Agency Offers No Guidance In Making Sense Of Results
They didn't make it
easy... and that was probably intentional. On Monday -- in the
waning moments of 2007 -- NASA made good on its promise to release
details of an $11.3 million National Aviation Operations Monitoring
System study before the end of the year... but did so with little
fanfare, and even less help in making sense of the results.
The Associated Press reports NASA published 16,208 pages of
results from the survey, but did not provide any kind of 'roadmap'
to help understand them... leaving the media to make heads or tails
of the numbers, tallied from interviews with approximately 29,000
commercial and private pilots from 2001 through 2004 on what they
considered to be the most urgent safety matters.
As ANN reported, the AP first
broke the story of NASA's withholding of the survey in October,
after the agency denied repeated Freedom of Information Act (FOIA)
requests to release the data. The resulting furor prompted NASA
Administrator Michael Griffin to grudgingly promise before Congress
to release some of the findings -- all the while stating the
results shouldn't be considered the last word on safety, and the
general public shouldn't be alarmed to hear about the problems
facing pilots.
Griffin (below, right) reiterated those statements Monday. "It's
hard for me ... to see any data here that the traveling public
would care about or ought to care about," he said, repeating
earlier claims the survey was poorly managed.
Some might beg to
differ. Despite the agency's 'scrambling' of the results -- making
it impossible to determine trends in the data, or whether pilots
made multiple reports -- the survey still notes at least 1,266
incidents in which planes flew within 500 feet of each other, and
at least 1,312 altitude busts in which planes deviated over 300
feet from assigned altitudes. The survey also notes 166 reports of
pilots landing at airports without obtaining clearance to do so
from an active control tower, 513 hard landings, and 4,267 bird
strikes.
NASA appears to have deliberately obfuscated the presentation of
the results, said Stanford University professor and survey expert
Jon Krosnick -- who helped design the original survey for NASA. The
data released by the agency was "intentionally designed to prevent
people from analyzing the rates properly and are designed to entrap
analysts into computing rates that are much higher than the survey
really shows," he said.
And then there's the timing of the release... on the last day of
the year, when most news organizations are lightly staffed, and
thinking more about New Year's Eve parties.

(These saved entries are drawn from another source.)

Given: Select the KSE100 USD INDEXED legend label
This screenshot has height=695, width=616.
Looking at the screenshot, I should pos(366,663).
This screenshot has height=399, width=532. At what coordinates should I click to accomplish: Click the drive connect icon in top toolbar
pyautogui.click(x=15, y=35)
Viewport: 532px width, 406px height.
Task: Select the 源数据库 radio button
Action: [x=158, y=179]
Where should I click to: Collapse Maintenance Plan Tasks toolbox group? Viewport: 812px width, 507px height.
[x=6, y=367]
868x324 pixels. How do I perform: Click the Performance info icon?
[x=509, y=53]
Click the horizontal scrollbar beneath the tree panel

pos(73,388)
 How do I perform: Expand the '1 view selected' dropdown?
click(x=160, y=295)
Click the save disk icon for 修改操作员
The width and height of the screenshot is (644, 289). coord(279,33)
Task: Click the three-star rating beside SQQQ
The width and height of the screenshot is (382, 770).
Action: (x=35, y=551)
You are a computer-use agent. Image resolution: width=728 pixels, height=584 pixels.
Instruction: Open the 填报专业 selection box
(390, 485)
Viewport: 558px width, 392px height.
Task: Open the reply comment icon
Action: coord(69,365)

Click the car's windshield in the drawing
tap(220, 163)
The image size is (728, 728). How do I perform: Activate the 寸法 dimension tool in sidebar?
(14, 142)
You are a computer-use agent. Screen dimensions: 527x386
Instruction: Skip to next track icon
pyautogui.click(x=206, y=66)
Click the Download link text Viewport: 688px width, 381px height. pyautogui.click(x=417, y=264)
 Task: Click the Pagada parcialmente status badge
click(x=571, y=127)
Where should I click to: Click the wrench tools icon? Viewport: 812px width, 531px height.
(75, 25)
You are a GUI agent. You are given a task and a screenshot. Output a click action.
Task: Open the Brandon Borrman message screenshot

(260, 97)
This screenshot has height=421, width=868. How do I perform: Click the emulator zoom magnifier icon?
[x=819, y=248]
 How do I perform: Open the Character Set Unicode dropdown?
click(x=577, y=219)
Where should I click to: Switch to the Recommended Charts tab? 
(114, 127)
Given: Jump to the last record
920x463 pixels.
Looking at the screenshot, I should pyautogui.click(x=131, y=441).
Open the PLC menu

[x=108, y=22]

"We didn't deliberately choose to release on the slowest news
day of the year," Griffin asserted (and if you believe that, I
have Jim's Glasair to sell you -- Ed.)
The FAA agrees with NASA's statements the data shouldn't be
taken as rote, saying the project's results show more safety
incidents than the agency's data. "It's just something that we're
going to have to try and understand," said Peggy Gilligan, a senior
FAA official, recently. "We are always interested in any kind of
safety data, but we always want to look at it in terms of its
quality, its quantity and how we're going to use it and what
assumptions underlie it."
Gilligan added the survey did not use official FAA report
language, and pilot responses were likely subjective.